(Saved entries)
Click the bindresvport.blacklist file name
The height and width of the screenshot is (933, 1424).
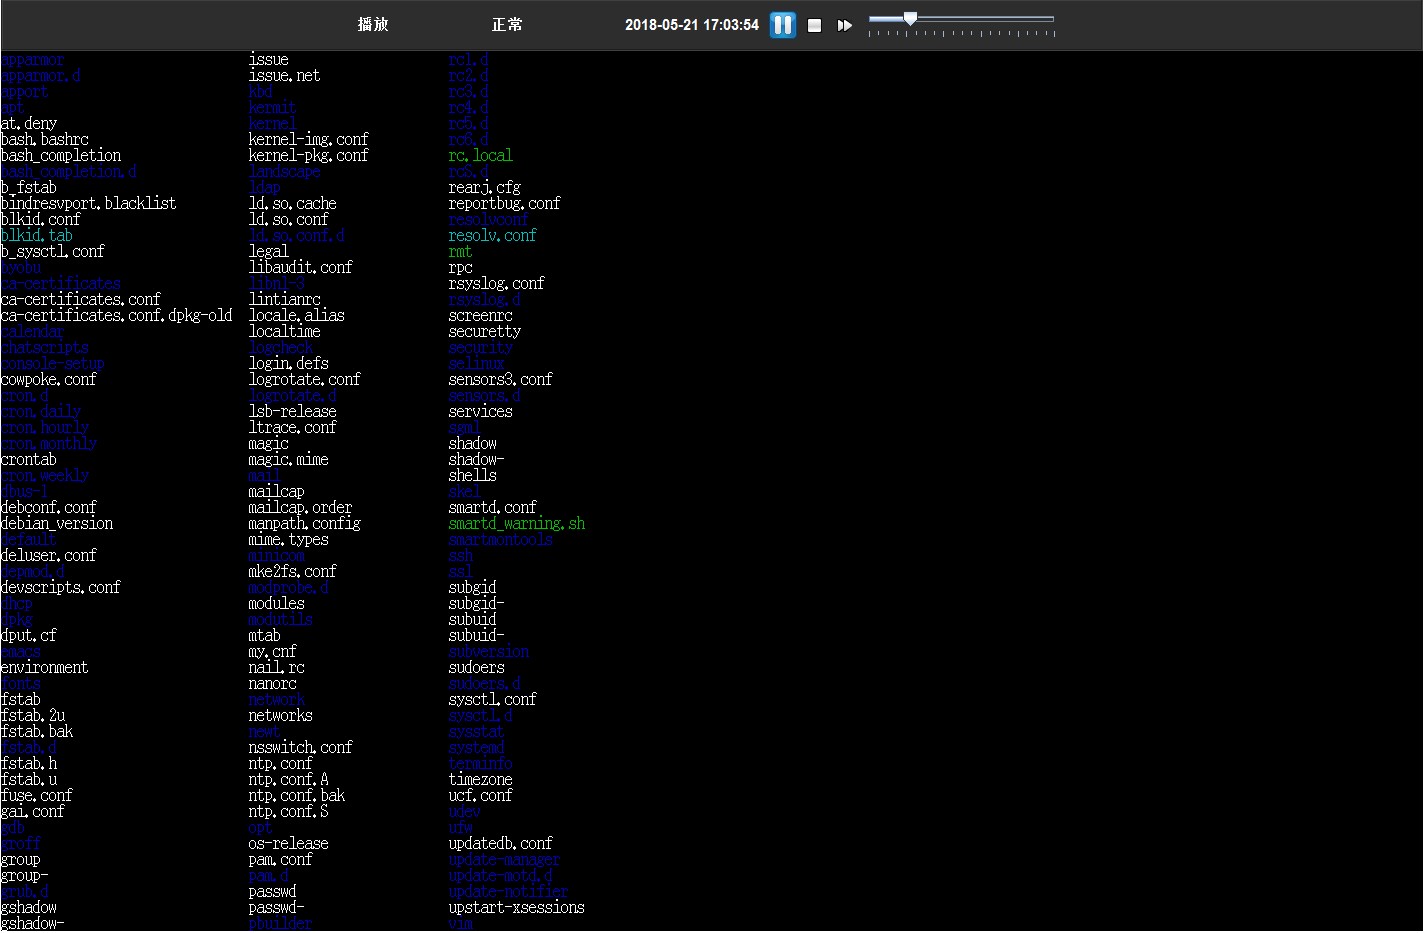[x=88, y=204]
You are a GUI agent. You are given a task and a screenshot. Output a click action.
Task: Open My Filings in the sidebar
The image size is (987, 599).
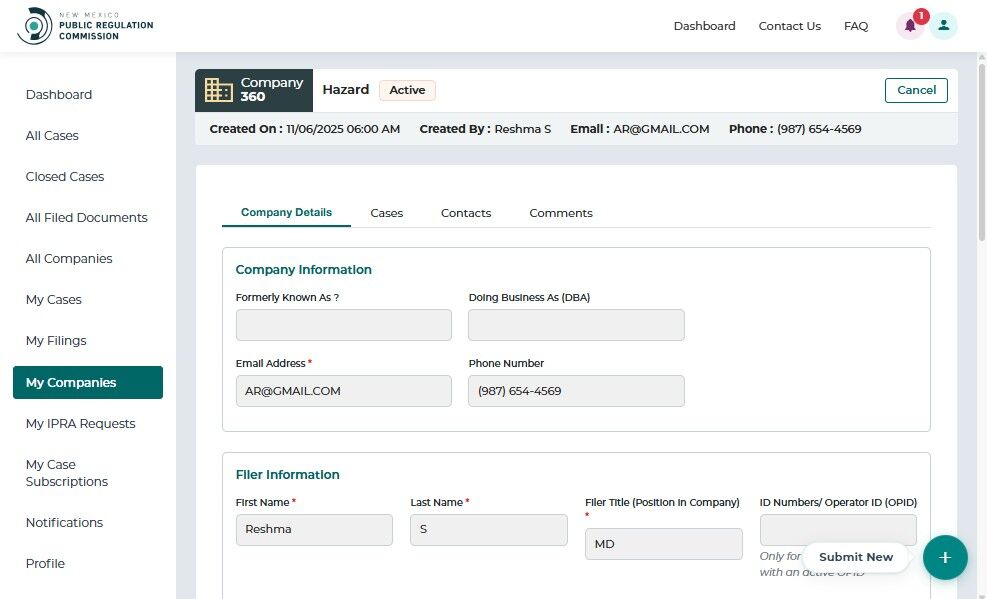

TASK DIRECTIONS ->
Output each line exactly as shown above; no pictures go in the copy.

RESULT OF THE TASK ->
Click the bindresvport.blacklist file name
The height and width of the screenshot is (933, 1424).
[x=88, y=204]
You are a GUI agent. You are given a task and a screenshot. Output a click action.
Task: Open My Filings in the sidebar
The image size is (987, 599).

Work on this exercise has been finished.